Paleo news wrap-up
9:20 pm
Several interesting tidbits of paleo news have been reported this week:
First up, a fossil claw of the eurypterid (sea scorpion) Jaekelopterus rhenaniae could have come from the largest arthropod that ever lived. The claw, described in Biology Letters, measures 46 cm in length, and presumably was part of a Jaekelopterus individual 2.5 meters (8.2 feet) long. The story has been well-covered by National Geographic News, The Loom, and Palaeoblog.
This week’s issue of the journal Science has a few brief articles on research presented at last month’s Society of Vertebrate Paleontology Annual Meeting. One provocatively titled story, “Did Horny Young Dinosaurs Cause Illusion of Separate Species?”, reports on the work of John Horner, Mark Goodwin, and Holly Woodward, which suggests that the spiky-headed pachycephalosaurs Dracorex hogwartsia and Stygimoloch spinifer might, in fact, be juvenile forms of the knobby domehead Pachycephalosaurus wyomingensis. Update (11/24): Manabu Sakamoto has a summary of Horner et al.’s presentation up at his blog, Raptor’s Nest.

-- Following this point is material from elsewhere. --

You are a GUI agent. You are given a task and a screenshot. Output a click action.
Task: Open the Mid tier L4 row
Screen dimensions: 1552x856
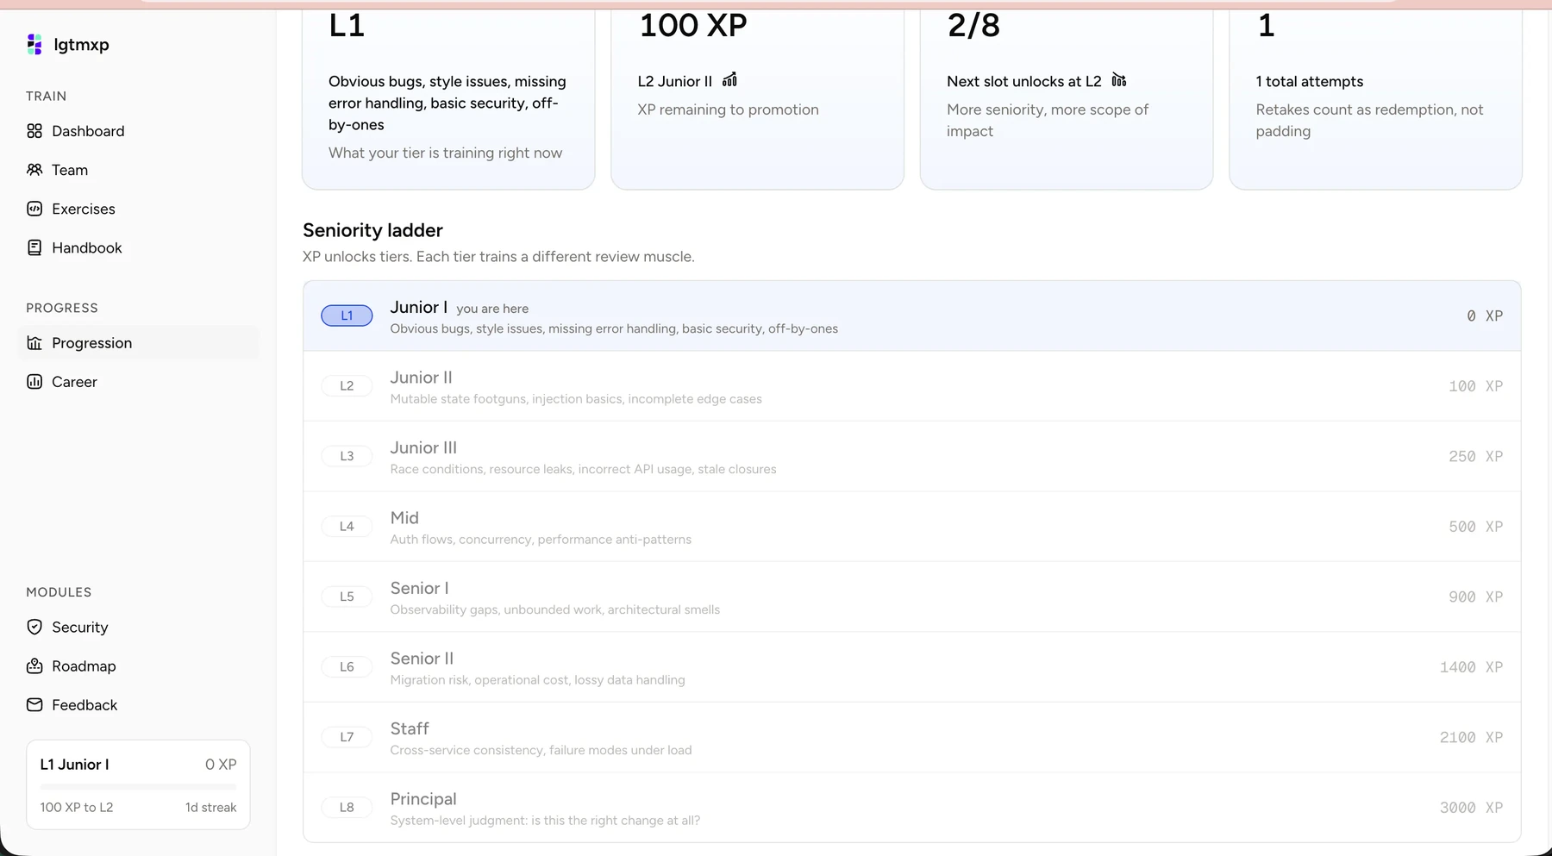click(x=912, y=527)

Finally, researchers at the Royal Tyrrell Museum have announced the discovery of a new ceratopsian dinosaur: Eotriceratops xerinsularis (ee-oh-try-SAIR-ah-tops zeer-in-soo-LAIR-iss), the “Dawn Three-horned face from Dry Island (Buffalo Jump Provincial Park)”. This 68,000,000 year old dinosaur is a couple of million years older than Triceratops, and it may be the ancestor of that well-known genus. Eotriceratops and Triceratops shared several features such as large brow horns and a solid frill, but Eotriceratops also possessed some more primitive characteristics than its younger relative, according to this story in the Edmonton Journal. The three-meter-long skull of Eotriceratops (reconstructed in this photo) would seem to put it in the running for the largest head of any terrestrial animal, alongside other ceratopsian contenders such as Torosaurus and Pentaceratops.